(Saved data entries)
******

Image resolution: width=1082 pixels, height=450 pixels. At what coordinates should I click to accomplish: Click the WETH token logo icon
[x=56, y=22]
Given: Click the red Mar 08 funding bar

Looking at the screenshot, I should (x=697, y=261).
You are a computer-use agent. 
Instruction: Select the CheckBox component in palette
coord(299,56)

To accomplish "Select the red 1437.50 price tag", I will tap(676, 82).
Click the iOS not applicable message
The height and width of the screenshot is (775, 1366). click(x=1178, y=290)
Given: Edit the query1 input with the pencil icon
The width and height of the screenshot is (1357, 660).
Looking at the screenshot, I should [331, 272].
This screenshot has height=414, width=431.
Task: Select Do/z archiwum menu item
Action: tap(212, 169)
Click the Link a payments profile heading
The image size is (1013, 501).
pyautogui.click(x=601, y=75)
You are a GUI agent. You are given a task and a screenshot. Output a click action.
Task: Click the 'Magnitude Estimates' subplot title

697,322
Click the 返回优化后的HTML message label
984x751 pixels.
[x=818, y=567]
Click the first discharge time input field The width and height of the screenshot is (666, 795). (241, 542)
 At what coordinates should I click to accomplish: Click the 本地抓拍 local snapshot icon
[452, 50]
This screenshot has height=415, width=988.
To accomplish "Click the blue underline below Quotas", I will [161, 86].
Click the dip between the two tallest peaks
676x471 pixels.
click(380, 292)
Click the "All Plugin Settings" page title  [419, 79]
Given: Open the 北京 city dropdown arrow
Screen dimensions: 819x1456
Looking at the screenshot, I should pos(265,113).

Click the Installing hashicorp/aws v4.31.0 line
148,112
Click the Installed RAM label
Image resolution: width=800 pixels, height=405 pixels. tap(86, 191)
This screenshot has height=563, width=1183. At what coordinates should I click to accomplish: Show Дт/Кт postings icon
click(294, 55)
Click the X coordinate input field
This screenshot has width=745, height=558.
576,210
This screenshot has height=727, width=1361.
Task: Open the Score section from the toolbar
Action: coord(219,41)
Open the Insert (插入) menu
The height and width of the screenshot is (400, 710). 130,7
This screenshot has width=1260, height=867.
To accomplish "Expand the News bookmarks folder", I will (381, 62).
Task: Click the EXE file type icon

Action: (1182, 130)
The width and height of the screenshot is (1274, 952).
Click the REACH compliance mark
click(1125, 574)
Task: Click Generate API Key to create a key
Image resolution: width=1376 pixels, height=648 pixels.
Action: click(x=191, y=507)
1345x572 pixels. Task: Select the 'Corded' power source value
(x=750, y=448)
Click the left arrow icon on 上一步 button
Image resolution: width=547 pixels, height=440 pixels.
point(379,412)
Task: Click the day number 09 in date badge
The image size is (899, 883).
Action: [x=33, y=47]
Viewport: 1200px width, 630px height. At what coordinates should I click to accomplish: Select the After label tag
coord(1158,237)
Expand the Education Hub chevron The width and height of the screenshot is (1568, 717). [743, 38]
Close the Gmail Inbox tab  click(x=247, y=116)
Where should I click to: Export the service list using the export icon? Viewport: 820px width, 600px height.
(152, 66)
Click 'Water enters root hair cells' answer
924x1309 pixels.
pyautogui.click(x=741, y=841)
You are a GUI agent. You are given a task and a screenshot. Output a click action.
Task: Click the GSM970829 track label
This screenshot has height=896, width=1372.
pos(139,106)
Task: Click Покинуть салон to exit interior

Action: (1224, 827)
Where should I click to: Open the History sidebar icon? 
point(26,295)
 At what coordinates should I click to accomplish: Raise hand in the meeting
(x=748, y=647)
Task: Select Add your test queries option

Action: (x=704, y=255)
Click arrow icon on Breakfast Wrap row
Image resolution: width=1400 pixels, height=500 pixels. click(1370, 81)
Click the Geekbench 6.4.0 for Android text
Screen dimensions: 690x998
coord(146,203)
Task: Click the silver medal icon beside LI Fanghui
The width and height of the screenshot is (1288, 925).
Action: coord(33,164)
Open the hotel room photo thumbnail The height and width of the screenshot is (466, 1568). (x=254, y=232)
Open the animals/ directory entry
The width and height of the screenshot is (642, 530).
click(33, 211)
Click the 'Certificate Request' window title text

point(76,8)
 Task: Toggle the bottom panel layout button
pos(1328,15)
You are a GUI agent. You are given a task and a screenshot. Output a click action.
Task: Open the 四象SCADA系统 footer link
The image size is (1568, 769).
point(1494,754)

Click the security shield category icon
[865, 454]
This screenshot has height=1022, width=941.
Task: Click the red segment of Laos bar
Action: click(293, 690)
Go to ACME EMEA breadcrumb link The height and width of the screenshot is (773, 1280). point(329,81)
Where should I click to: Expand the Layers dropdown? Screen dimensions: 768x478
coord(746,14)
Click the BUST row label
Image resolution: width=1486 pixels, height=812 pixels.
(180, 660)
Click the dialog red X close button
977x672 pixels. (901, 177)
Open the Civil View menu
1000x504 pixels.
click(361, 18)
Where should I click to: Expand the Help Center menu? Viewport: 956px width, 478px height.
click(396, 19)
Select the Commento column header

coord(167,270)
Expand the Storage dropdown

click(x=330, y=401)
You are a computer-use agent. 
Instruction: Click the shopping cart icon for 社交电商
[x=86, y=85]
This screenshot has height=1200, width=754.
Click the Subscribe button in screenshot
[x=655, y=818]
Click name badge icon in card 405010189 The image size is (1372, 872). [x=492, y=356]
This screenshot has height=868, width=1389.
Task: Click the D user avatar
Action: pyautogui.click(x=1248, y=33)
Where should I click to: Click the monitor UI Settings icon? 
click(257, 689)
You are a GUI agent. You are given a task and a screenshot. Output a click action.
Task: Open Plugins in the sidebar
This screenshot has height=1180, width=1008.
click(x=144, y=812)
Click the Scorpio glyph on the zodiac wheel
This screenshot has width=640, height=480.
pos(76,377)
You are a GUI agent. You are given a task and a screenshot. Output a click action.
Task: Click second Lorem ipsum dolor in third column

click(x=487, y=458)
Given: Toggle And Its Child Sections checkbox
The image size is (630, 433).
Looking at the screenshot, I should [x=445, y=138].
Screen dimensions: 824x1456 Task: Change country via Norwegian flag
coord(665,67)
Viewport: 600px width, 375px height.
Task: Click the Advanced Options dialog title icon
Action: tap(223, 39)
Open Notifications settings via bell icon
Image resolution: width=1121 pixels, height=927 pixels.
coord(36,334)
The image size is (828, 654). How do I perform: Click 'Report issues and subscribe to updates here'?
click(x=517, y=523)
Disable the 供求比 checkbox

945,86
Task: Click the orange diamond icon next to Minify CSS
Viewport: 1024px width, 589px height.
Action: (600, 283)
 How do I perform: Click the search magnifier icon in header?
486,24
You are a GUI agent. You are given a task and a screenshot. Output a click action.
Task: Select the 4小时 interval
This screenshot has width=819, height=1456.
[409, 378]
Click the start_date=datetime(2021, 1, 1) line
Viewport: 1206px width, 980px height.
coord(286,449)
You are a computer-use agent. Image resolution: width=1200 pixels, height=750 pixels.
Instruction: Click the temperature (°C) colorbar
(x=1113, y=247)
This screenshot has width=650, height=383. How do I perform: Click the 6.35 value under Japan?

******

■ Problem ■
Output every line from the records, exactly as written.

■ Exercise response ■
Image resolution: width=1082 pixels, height=450 pixels. At what coordinates should I click to accomplish: Click the WETH token logo icon
[x=56, y=22]
Given: Click the red Mar 08 funding bar

Looking at the screenshot, I should (x=697, y=261).
You are a computer-use agent. 
Instruction: Select the CheckBox component in palette
coord(299,56)

To accomplish "Select the red 1437.50 price tag", I will tap(676, 82).
Click the iOS not applicable message
The height and width of the screenshot is (775, 1366). click(x=1178, y=290)
Given: Edit the query1 input with the pencil icon
The width and height of the screenshot is (1357, 660).
Looking at the screenshot, I should [331, 272].
This screenshot has height=414, width=431.
Task: Select Do/z archiwum menu item
Action: tap(212, 169)
Click the Link a payments profile heading
The image size is (1013, 501).
pyautogui.click(x=601, y=75)
You are a GUI agent. You are given a task and a screenshot. Output a click action.
Task: Click the 'Magnitude Estimates' subplot title

697,322
Click the 返回优化后的HTML message label
984x751 pixels.
[x=818, y=567]
Click the first discharge time input field The width and height of the screenshot is (666, 795). (241, 542)
 At what coordinates should I click to accomplish: Click the 本地抓拍 local snapshot icon
[452, 50]
This screenshot has height=415, width=988.
To accomplish "Click the blue underline below Quotas", I will [161, 86].
Click the dip between the two tallest peaks
676x471 pixels.
click(380, 292)
Click the "All Plugin Settings" page title  [419, 79]
Given: Open the 北京 city dropdown arrow
Screen dimensions: 819x1456
Looking at the screenshot, I should pos(265,113).

Click the Installing hashicorp/aws v4.31.0 line
148,112
Click the Installed RAM label
Image resolution: width=800 pixels, height=405 pixels. tap(86, 191)
This screenshot has height=563, width=1183. At what coordinates should I click to accomplish: Show Дт/Кт postings icon
click(294, 55)
Click the X coordinate input field
This screenshot has width=745, height=558.
576,210
This screenshot has height=727, width=1361.
Task: Open the Score section from the toolbar
Action: coord(219,41)
Open the Insert (插入) menu
The height and width of the screenshot is (400, 710). 130,7
This screenshot has width=1260, height=867.
To accomplish "Expand the News bookmarks folder", I will (381, 62).
Task: Click the EXE file type icon

Action: (1182, 130)
The width and height of the screenshot is (1274, 952).
Click the REACH compliance mark
click(1125, 574)
Task: Click Generate API Key to create a key
Image resolution: width=1376 pixels, height=648 pixels.
Action: click(x=191, y=507)
1345x572 pixels. Task: Select the 'Corded' power source value
(x=750, y=448)
Click the left arrow icon on 上一步 button
Image resolution: width=547 pixels, height=440 pixels.
point(379,412)
Task: Click the day number 09 in date badge
The image size is (899, 883).
Action: [x=33, y=47]
Viewport: 1200px width, 630px height. At what coordinates should I click to accomplish: Select the After label tag
coord(1158,237)
Expand the Education Hub chevron The width and height of the screenshot is (1568, 717). [743, 38]
Close the Gmail Inbox tab  click(x=247, y=116)
Where should I click to: Export the service list using the export icon? Viewport: 820px width, 600px height.
(152, 66)
Click 'Water enters root hair cells' answer
924x1309 pixels.
pyautogui.click(x=741, y=841)
You are a GUI agent. You are given a task and a screenshot. Output a click action.
Task: Click the GSM970829 track label
This screenshot has height=896, width=1372.
pos(139,106)
Task: Click Покинуть салон to exit interior

Action: (1224, 827)
Where should I click to: Open the History sidebar icon? 
point(26,295)
 At what coordinates should I click to accomplish: Raise hand in the meeting
(x=748, y=647)
Task: Select Add your test queries option

Action: (x=704, y=255)
Click arrow icon on Breakfast Wrap row
Image resolution: width=1400 pixels, height=500 pixels. click(1370, 81)
Click the Geekbench 6.4.0 for Android text
Screen dimensions: 690x998
coord(146,203)
Task: Click the silver medal icon beside LI Fanghui
The width and height of the screenshot is (1288, 925).
Action: coord(33,164)
Open the hotel room photo thumbnail The height and width of the screenshot is (466, 1568). (x=254, y=232)
Open the animals/ directory entry
The width and height of the screenshot is (642, 530).
click(33, 211)
Click the 'Certificate Request' window title text

point(76,8)
 Task: Toggle the bottom panel layout button
pos(1328,15)
You are a GUI agent. You are given a task and a screenshot. Output a click action.
Task: Open the 四象SCADA系统 footer link
The image size is (1568, 769).
point(1494,754)

Click the security shield category icon
[865, 454]
This screenshot has height=1022, width=941.
Task: Click the red segment of Laos bar
Action: click(293, 690)
Go to ACME EMEA breadcrumb link The height and width of the screenshot is (773, 1280). point(329,81)
Where should I click to: Expand the Layers dropdown? Screen dimensions: 768x478
coord(746,14)
Click the BUST row label
Image resolution: width=1486 pixels, height=812 pixels.
(180, 660)
Click the dialog red X close button
977x672 pixels. (901, 177)
Open the Civil View menu
1000x504 pixels.
click(361, 18)
Where should I click to: Expand the Help Center menu? Viewport: 956px width, 478px height.
click(396, 19)
Select the Commento column header

coord(167,270)
Expand the Storage dropdown

click(x=330, y=401)
You are a computer-use agent. 
Instruction: Click the shopping cart icon for 社交电商
[x=86, y=85]
This screenshot has height=1200, width=754.
Click the Subscribe button in screenshot
[x=655, y=818]
Click name badge icon in card 405010189 The image size is (1372, 872). [x=492, y=356]
This screenshot has height=868, width=1389.
Task: Click the D user avatar
Action: pyautogui.click(x=1248, y=33)
Where should I click to: Click the monitor UI Settings icon? 
click(257, 689)
You are a GUI agent. You are given a task and a screenshot. Output a click action.
Task: Open Plugins in the sidebar
This screenshot has height=1180, width=1008.
click(x=144, y=812)
Click the Scorpio glyph on the zodiac wheel
This screenshot has width=640, height=480.
pos(76,377)
You are a GUI agent. You are given a task and a screenshot. Output a click action.
Task: Click second Lorem ipsum dolor in third column

click(x=487, y=458)
Given: Toggle And Its Child Sections checkbox
The image size is (630, 433).
Looking at the screenshot, I should [x=445, y=138].
Screen dimensions: 824x1456 Task: Change country via Norwegian flag
coord(665,67)
Viewport: 600px width, 375px height.
Task: Click the Advanced Options dialog title icon
Action: tap(223, 39)
Open Notifications settings via bell icon
Image resolution: width=1121 pixels, height=927 pixels.
coord(36,334)
The image size is (828, 654). How do I perform: Click 'Report issues and subscribe to updates here'?
click(x=517, y=523)
Disable the 供求比 checkbox

945,86
Task: Click the orange diamond icon next to Minify CSS
Viewport: 1024px width, 589px height.
Action: (600, 283)
 How do I perform: Click the search magnifier icon in header?
486,24
You are a GUI agent. You are given a task and a screenshot. Output a click action.
Task: Select the 4小时 interval
This screenshot has width=819, height=1456.
[409, 378]
Click the start_date=datetime(2021, 1, 1) line
Viewport: 1206px width, 980px height.
coord(286,449)
You are a computer-use agent. Image resolution: width=1200 pixels, height=750 pixels.
Instruction: Click the temperature (°C) colorbar
(x=1113, y=247)
This screenshot has width=650, height=383. How do I perform: Click the 6.35 value under Japan?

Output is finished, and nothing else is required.